Para Dijsselbloem, também ministro das Finanças da Holanda, os problemas da economia helénica não vão estar resolvidos quando o actual programa terminar, razão pela qual diz que “algo mais” terá de ser equacionado pela zona euro – o quê, em concreto, não diz.

Wolfgang Schäuble foi taxativo, na terça-feira, ao afirmar que será “necessário um novo programa” para a Grécia, um cenário que a Comissão Europeia como o BCE não excluem, deixando tudo em aberto sobre o programa grego.

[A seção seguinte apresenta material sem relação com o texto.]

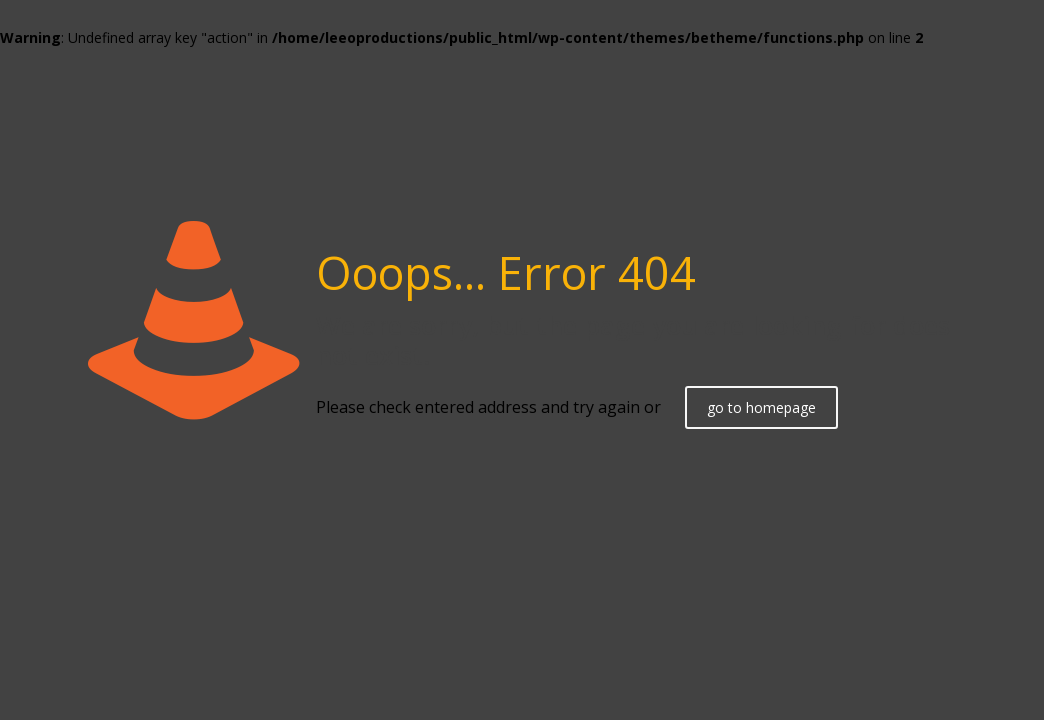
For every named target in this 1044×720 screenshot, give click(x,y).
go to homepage (761, 407)
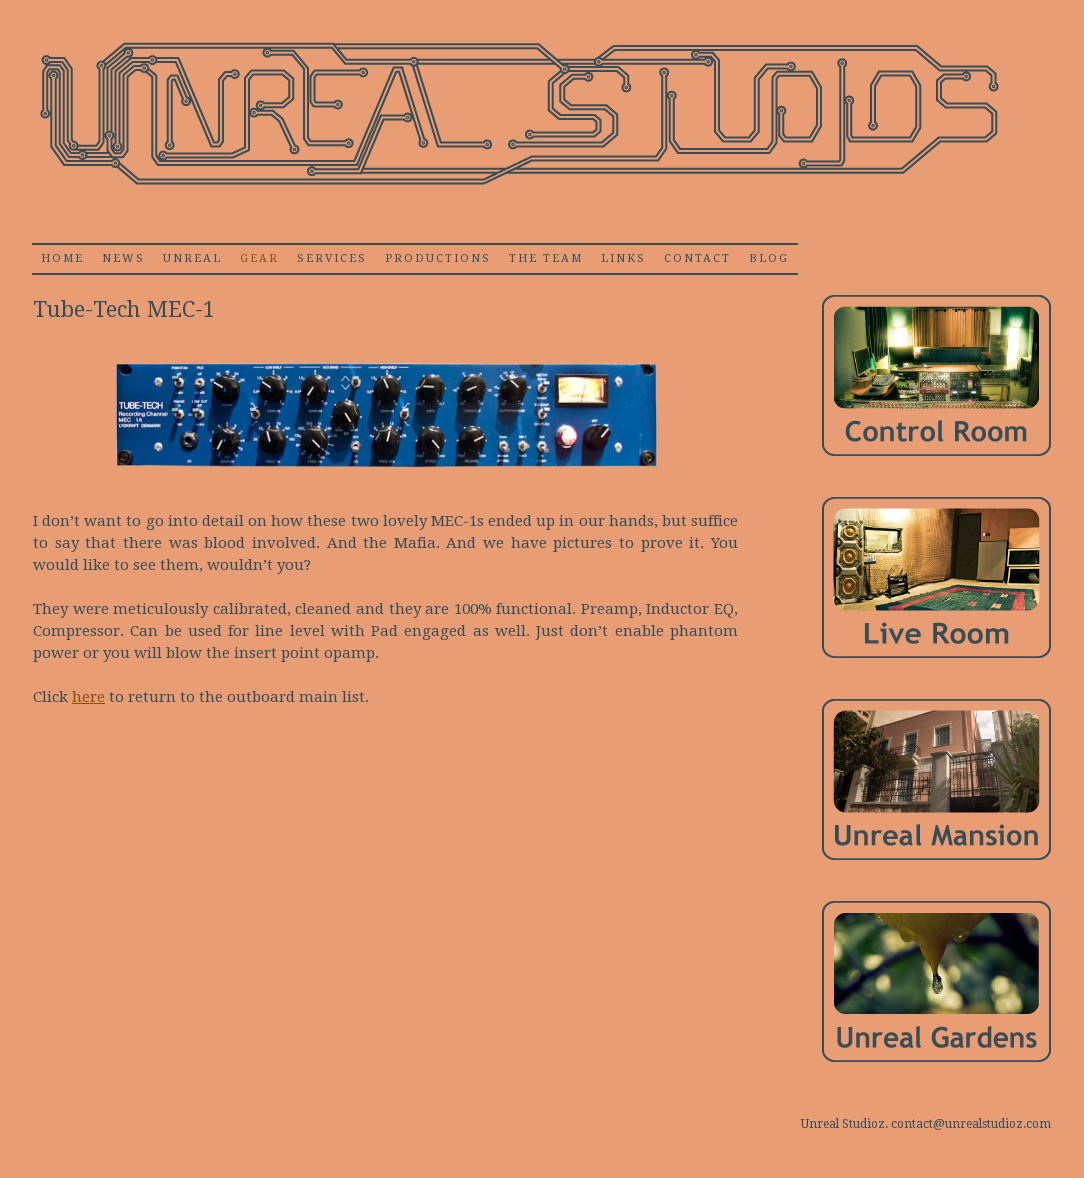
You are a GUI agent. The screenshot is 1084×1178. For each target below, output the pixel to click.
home (62, 258)
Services (332, 258)
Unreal (192, 258)
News (123, 258)
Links (623, 258)
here (88, 697)
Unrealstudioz (517, 114)
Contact (697, 258)
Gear (259, 258)
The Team (546, 258)
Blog (769, 258)
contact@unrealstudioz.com (971, 1124)
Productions (438, 258)
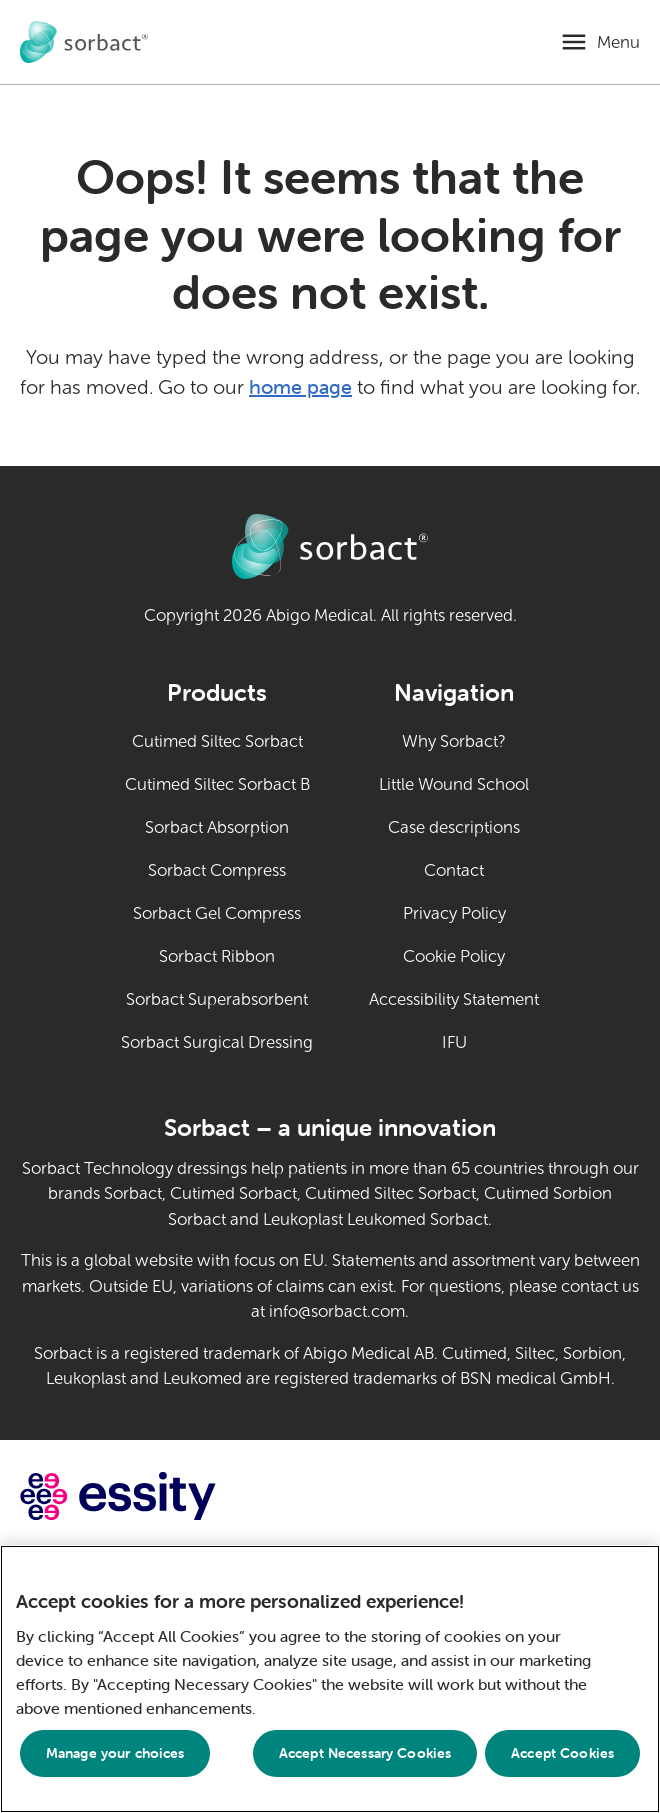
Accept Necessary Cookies (365, 1753)
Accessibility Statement (454, 999)
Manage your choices (115, 1753)
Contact (454, 870)
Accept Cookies (562, 1753)
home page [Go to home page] (300, 386)
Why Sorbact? (454, 741)
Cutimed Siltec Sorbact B (217, 784)
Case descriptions (454, 827)
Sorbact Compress (217, 870)
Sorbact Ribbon (217, 956)
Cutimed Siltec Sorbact (217, 741)
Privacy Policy (454, 913)
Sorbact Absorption (217, 827)
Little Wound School (454, 784)
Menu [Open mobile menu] (618, 42)
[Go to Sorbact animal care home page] (84, 42)
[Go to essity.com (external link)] (153, 1496)
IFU (491, 1041)
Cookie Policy (454, 956)
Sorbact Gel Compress (217, 913)
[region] (330, 1679)
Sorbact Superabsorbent (217, 999)
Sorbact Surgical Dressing (217, 1042)
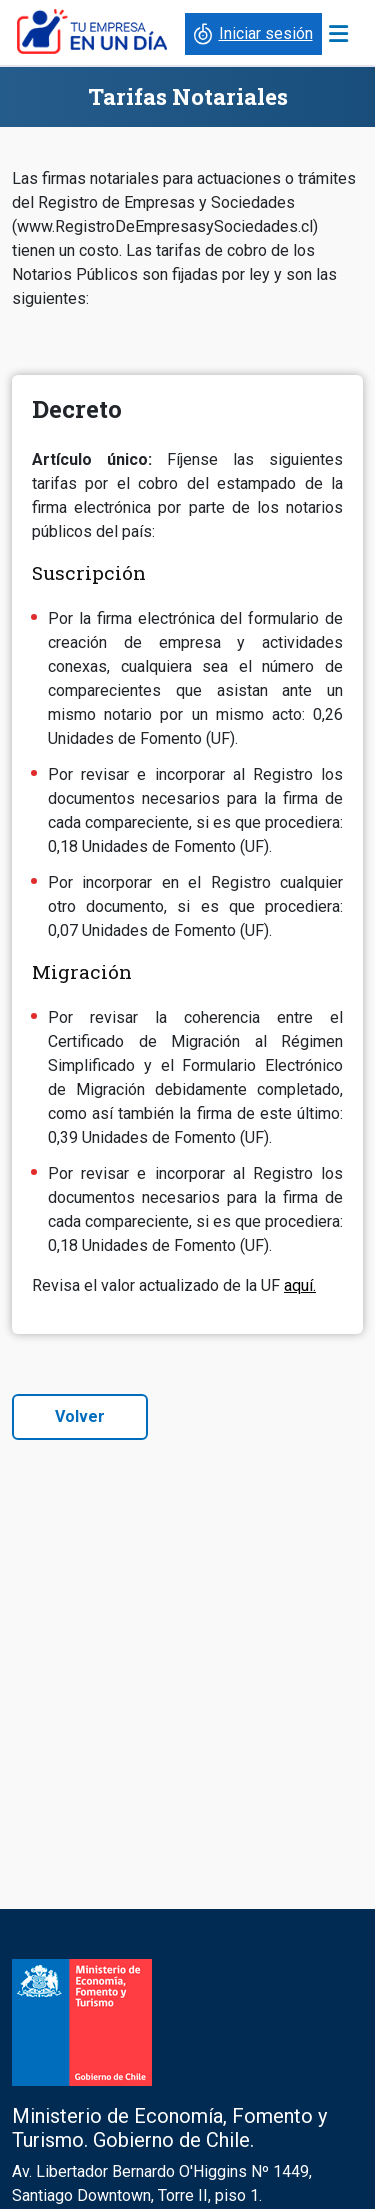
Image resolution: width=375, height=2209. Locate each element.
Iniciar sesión (252, 34)
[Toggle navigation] (338, 34)
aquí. (300, 1285)
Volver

O comissário para os Assuntos Económicos e Financeiros, Olli Rehn, diz que a resposta europeia pode passar por um prolongamento dos prazos dos empréstimos. E o alemão Jörg Asmussen, membro da comissão executiva do BCE, afirmou na quarta-feira em Atenas: “A Europa vai avaliar as medidas e uma assistência suplementar se a Grécia tiver conseguido um excedente primário [orçamental] anual e se o plano de consolidação orçamental estiver a correr bem”.

O Governo alemão tentou, ao mesmo tempo, reduzir o ruído à volta da afirmação de Wolfgang Schäuble, que já tinha falado na hipótese de os gregos precisarem de mais financiamento dos credores internacionais (um cenário que não causa surpresa nos mercados financeiros), mas esta semana foi mais incisivo.

A repercussão pública do discurso do ministro alemão das Finanças a um mês das eleições legislativas na Alemanha (a 22 de Setembro) obrigaram a chanceler alemã a voltar ao tema. Na quinta-feira, Merkel remeteu uma decisão para 2014 e afirmou: “O que Schäuble disse sobre a Grécia ontem [terça-feira], toda a gente sabia”.